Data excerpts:
────────────────

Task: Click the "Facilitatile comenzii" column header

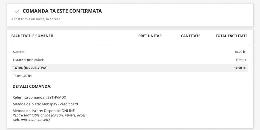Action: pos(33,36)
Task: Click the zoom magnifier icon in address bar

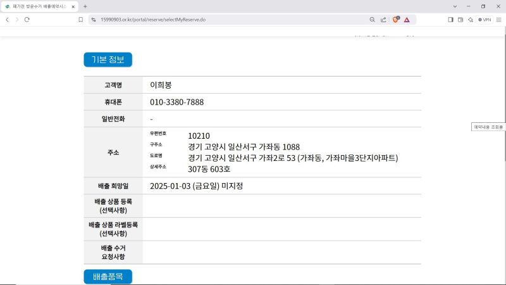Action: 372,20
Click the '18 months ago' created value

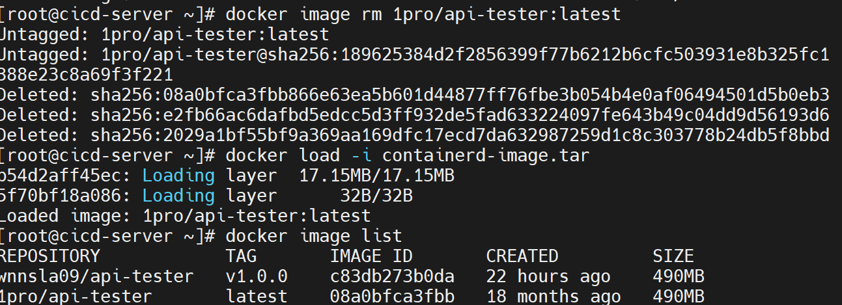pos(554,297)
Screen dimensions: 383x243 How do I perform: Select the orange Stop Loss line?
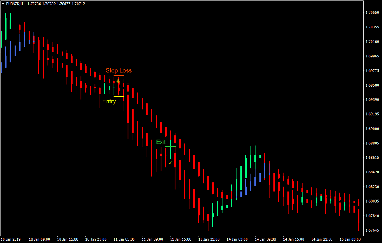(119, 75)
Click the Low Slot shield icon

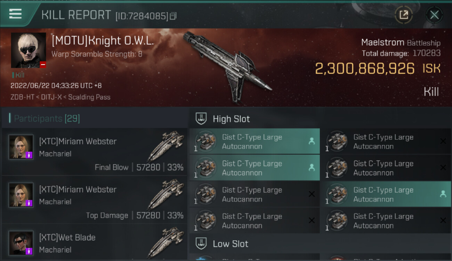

────────────────

WHAT IS BEING ASKED: All lines above must be repeated exactly, and the pictures must be omitted.

RESULT OF THIS EXERCISE:
Task: Click the "Facilitatile comenzii" column header

Action: pos(33,36)
Task: Click the zoom magnifier icon in address bar

Action: 372,20
Click the '18 months ago' created value

pos(554,297)
Screen dimensions: 383x243 How do I perform: Select the orange Stop Loss line?
(119, 75)
Click the Low Slot shield icon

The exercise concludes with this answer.